> **ABOUT THIS TASK**: Restrict the output to the lines below starting at the one that contains "Expand the Advanced options submenu arrow" and ending at the one that contains "Select the 禁用 radio circle", and restate them word for word, both ends included.

> **Saved entries**:
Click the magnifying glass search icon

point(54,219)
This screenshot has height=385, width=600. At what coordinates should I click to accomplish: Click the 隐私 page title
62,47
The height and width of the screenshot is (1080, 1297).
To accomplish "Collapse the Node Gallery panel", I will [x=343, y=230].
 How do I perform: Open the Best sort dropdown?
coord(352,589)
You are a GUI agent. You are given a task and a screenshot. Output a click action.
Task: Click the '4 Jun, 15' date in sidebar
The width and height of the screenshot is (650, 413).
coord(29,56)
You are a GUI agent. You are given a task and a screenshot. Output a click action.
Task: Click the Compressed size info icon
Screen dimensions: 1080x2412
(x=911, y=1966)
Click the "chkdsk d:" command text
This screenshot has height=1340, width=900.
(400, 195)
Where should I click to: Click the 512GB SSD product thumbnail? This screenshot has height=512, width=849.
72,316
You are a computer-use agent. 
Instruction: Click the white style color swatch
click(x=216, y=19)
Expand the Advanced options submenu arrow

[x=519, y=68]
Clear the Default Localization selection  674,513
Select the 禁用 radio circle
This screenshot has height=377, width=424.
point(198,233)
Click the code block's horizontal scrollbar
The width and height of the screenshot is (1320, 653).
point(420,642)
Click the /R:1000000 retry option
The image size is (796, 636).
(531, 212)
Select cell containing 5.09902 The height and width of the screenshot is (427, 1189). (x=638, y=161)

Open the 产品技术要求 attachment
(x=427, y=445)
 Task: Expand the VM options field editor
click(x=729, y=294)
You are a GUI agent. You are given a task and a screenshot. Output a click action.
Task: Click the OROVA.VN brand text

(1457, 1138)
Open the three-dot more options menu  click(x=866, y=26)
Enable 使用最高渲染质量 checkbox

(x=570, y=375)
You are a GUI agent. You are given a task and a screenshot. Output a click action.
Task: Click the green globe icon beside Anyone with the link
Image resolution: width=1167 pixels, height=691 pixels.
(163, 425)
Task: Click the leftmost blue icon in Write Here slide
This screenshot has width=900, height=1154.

> **WORKED SOLUTION**:
Expand the Advanced options submenu arrow

[x=519, y=68]
Clear the Default Localization selection  674,513
Select the 禁用 radio circle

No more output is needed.